Records to use:
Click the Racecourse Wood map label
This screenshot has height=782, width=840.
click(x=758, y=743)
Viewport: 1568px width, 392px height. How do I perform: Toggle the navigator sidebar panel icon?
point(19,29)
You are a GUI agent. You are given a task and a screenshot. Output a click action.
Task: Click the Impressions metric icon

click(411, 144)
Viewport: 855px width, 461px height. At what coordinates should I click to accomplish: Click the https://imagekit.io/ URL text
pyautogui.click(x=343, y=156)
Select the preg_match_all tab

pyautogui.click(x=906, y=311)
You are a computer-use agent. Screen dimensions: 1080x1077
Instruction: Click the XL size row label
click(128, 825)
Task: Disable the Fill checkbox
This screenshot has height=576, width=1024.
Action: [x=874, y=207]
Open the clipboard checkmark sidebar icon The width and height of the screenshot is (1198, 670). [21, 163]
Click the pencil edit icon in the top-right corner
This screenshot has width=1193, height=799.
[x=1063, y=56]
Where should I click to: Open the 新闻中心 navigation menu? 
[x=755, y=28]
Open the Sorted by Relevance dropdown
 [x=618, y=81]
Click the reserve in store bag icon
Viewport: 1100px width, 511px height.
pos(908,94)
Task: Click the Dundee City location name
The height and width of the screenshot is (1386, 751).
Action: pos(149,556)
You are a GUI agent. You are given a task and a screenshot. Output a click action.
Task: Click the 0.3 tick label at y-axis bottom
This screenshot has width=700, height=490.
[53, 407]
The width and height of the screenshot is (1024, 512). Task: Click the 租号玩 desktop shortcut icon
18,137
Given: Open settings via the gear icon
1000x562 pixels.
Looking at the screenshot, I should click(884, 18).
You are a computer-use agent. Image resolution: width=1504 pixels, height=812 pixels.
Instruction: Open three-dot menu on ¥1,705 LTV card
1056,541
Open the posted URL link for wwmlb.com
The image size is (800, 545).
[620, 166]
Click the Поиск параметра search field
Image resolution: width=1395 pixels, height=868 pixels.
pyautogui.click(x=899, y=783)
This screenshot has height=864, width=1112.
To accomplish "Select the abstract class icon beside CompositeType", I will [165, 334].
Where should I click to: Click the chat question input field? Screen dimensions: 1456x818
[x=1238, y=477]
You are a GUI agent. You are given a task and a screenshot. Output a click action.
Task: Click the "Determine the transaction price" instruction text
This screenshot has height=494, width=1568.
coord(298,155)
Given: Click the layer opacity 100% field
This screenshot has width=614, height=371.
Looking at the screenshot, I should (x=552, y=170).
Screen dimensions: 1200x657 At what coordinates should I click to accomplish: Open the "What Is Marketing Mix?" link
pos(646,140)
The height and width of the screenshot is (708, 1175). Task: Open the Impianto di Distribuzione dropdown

What the exercise asks: Switch every "GUI agent" in the records above to "UI agent" and write the records out again with everything else unchanged.

Written response:
Click the Racecourse Wood map label
This screenshot has height=782, width=840.
click(x=758, y=743)
Viewport: 1568px width, 392px height. How do I perform: Toggle the navigator sidebar panel icon?
point(19,29)
You are a UI agent. You are given a task and a screenshot. Output a click action.
Task: Click the Impressions metric icon

click(411, 144)
Viewport: 855px width, 461px height. At what coordinates should I click to accomplish: Click the https://imagekit.io/ URL text
pyautogui.click(x=343, y=156)
Select the preg_match_all tab

pyautogui.click(x=906, y=311)
You are a computer-use agent. Screen dimensions: 1080x1077
Instruction: Click the XL size row label
click(128, 825)
Task: Disable the Fill checkbox
This screenshot has height=576, width=1024.
Action: [x=874, y=207]
Open the clipboard checkmark sidebar icon The width and height of the screenshot is (1198, 670). [21, 163]
Click the pencil edit icon in the top-right corner
This screenshot has width=1193, height=799.
[x=1063, y=56]
Where should I click to: Open the 新闻中心 navigation menu? 
[x=755, y=28]
Open the Sorted by Relevance dropdown
 [x=618, y=81]
Click the reserve in store bag icon
Viewport: 1100px width, 511px height.
pos(908,94)
Task: Click the Dundee City location name
The height and width of the screenshot is (1386, 751).
Action: pos(149,556)
You are a UI agent. You are given a task and a screenshot. Output a click action.
Task: Click the 0.3 tick label at y-axis bottom
This screenshot has width=700, height=490.
[53, 407]
The width and height of the screenshot is (1024, 512). Task: Click the 租号玩 desktop shortcut icon
18,137
Given: Open settings via the gear icon
1000x562 pixels.
Looking at the screenshot, I should click(884, 18).
You are a computer-use agent. Image resolution: width=1504 pixels, height=812 pixels.
Instruction: Open three-dot menu on ¥1,705 LTV card
1056,541
Open the posted URL link for wwmlb.com
The image size is (800, 545).
[620, 166]
Click the Поиск параметра search field
Image resolution: width=1395 pixels, height=868 pixels.
pyautogui.click(x=899, y=783)
This screenshot has height=864, width=1112.
To accomplish "Select the abstract class icon beside CompositeType", I will [165, 334].
Where should I click to: Click the chat question input field? Screen dimensions: 1456x818
[x=1238, y=477]
You are a UI agent. You are given a task and a screenshot. Output a click action.
Task: Click the "Determine the transaction price" instruction text
This screenshot has height=494, width=1568.
coord(298,155)
Given: Click the layer opacity 100% field
This screenshot has width=614, height=371.
Looking at the screenshot, I should (x=552, y=170).
Screen dimensions: 1200x657 At what coordinates should I click to accomplish: Open the "What Is Marketing Mix?" link
pos(646,140)
The height and width of the screenshot is (708, 1175). Task: Open the Impianto di Distribuzione dropdown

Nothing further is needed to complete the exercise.